=== Task brief ===
Transcribe the lamb loin review word for word, starting at the words "- Black truffle, cauliflower, Torrey" and ending after the words "and precise presentation.".

=== Excerpt ===
California Lamb Loin – 3.5/6 (Good-Very good)
- Black truffle, cauliflower, Torrey pine needles
- It was Australian truffle, cauliflower purée and Torrey pine needles from Torrey Pine State Park in San Diego.
- So we visited various countries and cooking styles, but we ended with a final stop in California.
- I really love his clean plating and precise presentation.
- The lamb had beautiful colour and it was served medium rare, but it was a bit chewy.
- It was slightly gamey (some argue if it’s not gamey it’s not lamb, and lamb should taste like lamb).
- I’m sensitive to game, but this was not overly gamey and I think it would have been great sous vide first and then seared.
- It had good flavour and a nice peppery crust and the Australian truffle was used liberally and not just as a garnish.
- The truffle was woody in flavour and accompanied with a creamy, rich and savoury cauliflower purée.
- There was also a very tender and caramelized piece of cauliflower on the plate (covered by truffle in the photo).
- I could have used more demi glace, but given that the lamb pieces were small I just used the cauliflower purée and it was okay.
- I’m not going to start listing everything he did that was in my Top 10 Food Trends for 2013, but he was surely on point with almost every dish.

=== Dataset content ===

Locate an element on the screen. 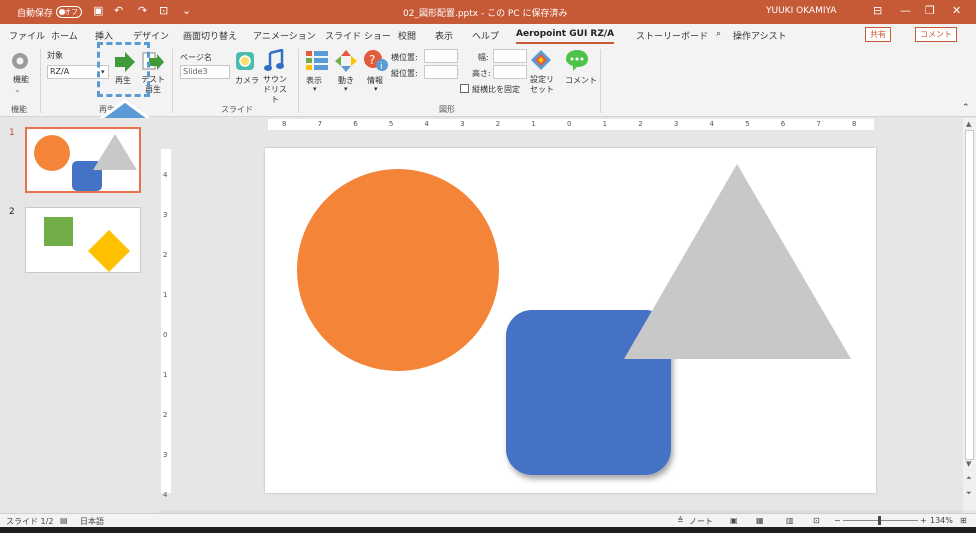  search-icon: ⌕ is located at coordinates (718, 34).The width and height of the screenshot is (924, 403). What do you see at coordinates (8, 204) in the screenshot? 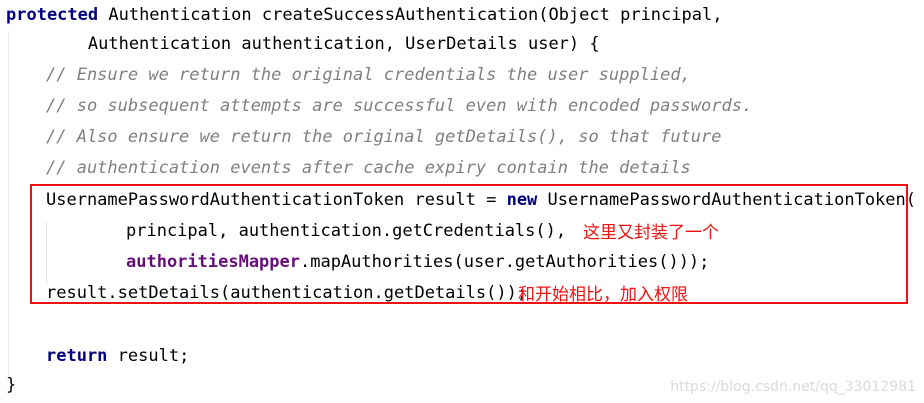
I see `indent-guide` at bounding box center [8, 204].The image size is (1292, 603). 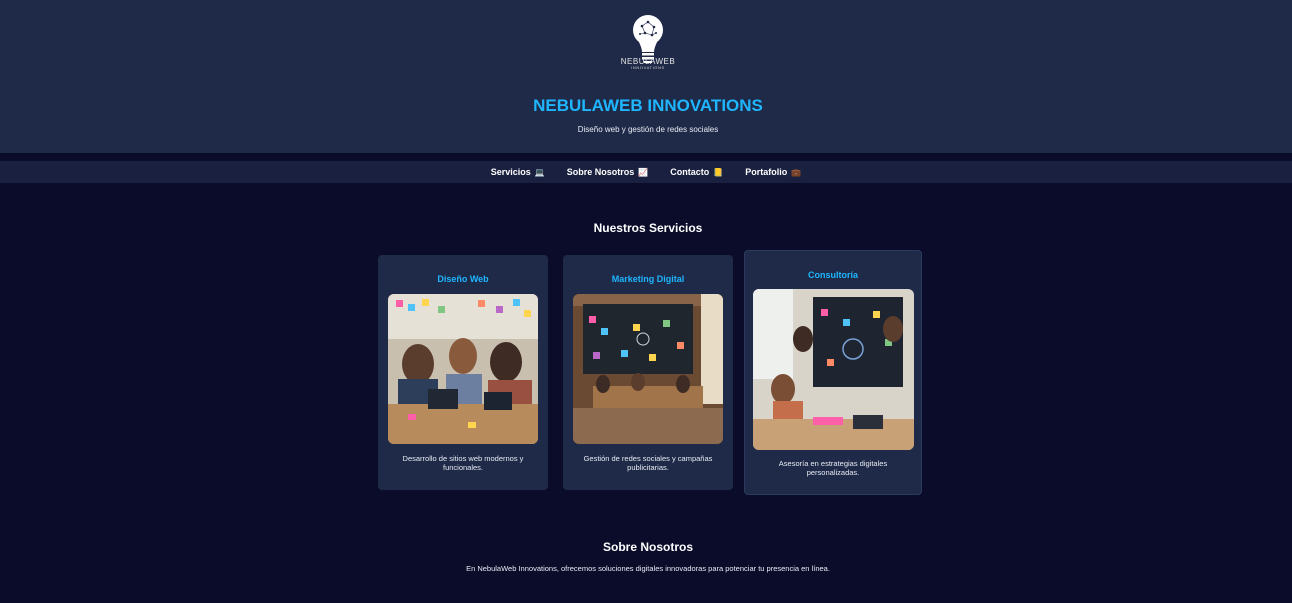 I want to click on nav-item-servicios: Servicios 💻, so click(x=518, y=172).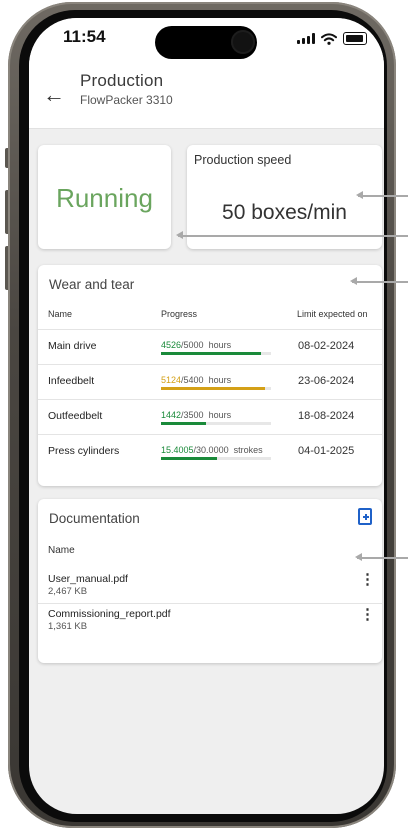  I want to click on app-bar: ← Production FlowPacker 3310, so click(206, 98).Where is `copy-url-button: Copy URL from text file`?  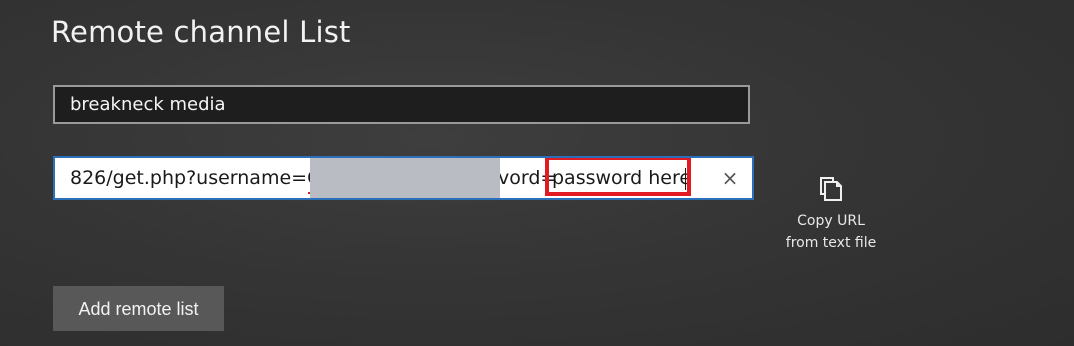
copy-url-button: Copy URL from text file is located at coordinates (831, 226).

=== Completed task ===
- Black truffle, cauliflower, Torrey pine needles
- It was Australian truffle, cauliflower purée and Torrey pine needles from Torrey Pine State Park in San Diego.
- So we visited various countries and cooking styles, but we ended with a final stop in California.
- I really love his clean plating and precise presentation.